Enid finds it more difficult to tell Geraint about the rumors that he’s lost his mojo than to watch him be killed in battle. The slight to her husband’s good name—and the prospect of telling him about it—troubles her more than the thought of physical injury to him. Do these feelings constitute a betrayal of her wifely duty? Well, that depends: as Enid says, “I cannot love my lord and not his name” (92) since in a sense, his name, or reputation, is a part of him. On the other hand, whatever happened to unconditional love?

Quote #2

He heard but fragments of her later words,

and that she fear’d she was not a true wife.

And then he thought, ‘In spite of all my pains,

She is not faithful to me, and I see her

Weeping, for some gay knight in Arthur’s hall.’

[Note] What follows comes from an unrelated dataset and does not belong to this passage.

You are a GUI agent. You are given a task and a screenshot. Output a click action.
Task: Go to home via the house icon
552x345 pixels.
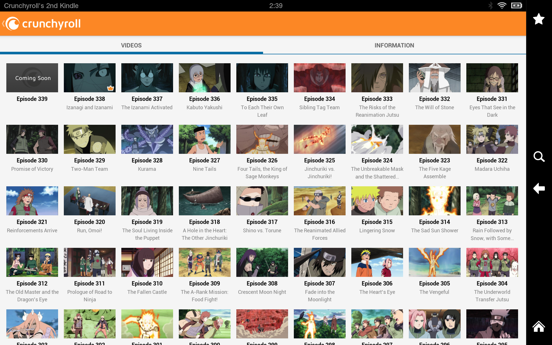pos(538,327)
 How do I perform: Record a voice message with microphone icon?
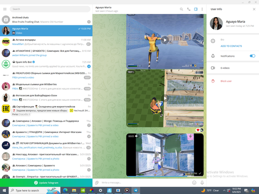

(“Geraint and Enid,” 113-118)

Geraint’s statement that “I see her weeping for some gay knight” acknowledges that Geraint’s view of Enid is just his perception of her. Enid’s fear that she is not a true wife matches up so well with Geraint’s fears about her that it morphs into one shared delusion.

Quote #3

‘The flower of all their vestal knighthood, knelt

In amorous homage—knelt—what else?—O, ay,

And mumbled that white hand whose ring’d caress

Had wander’d from her own King’s golden head,

And lost itself in darkness, till she cried—

I thought the great tower would crash down on both

“Rise, my sweet King, and kiss me on the lips,

Thou art my King.”

(“Balin and Balan,” 501-509)

Vivien’s story about Guinevere’s betrayal of Arthur with Lancelot isn’t true, but—just like Enid’s unnecessary remorse and weeping before Geraint—it confirms the worst of Balin’s fears. It shapes his perception of the encounter he witnessed between Lancelot and Guinevere in the garden. The word “darkness” might refer to both the darkness of Lancelot’s hair (in contrast to the fair Arthur) and a moral darkness, wedding Guinevere’s physical sin to her spiritual one. Her declaration of Lancelot as her “king” emphasizes how her private love has political consequences.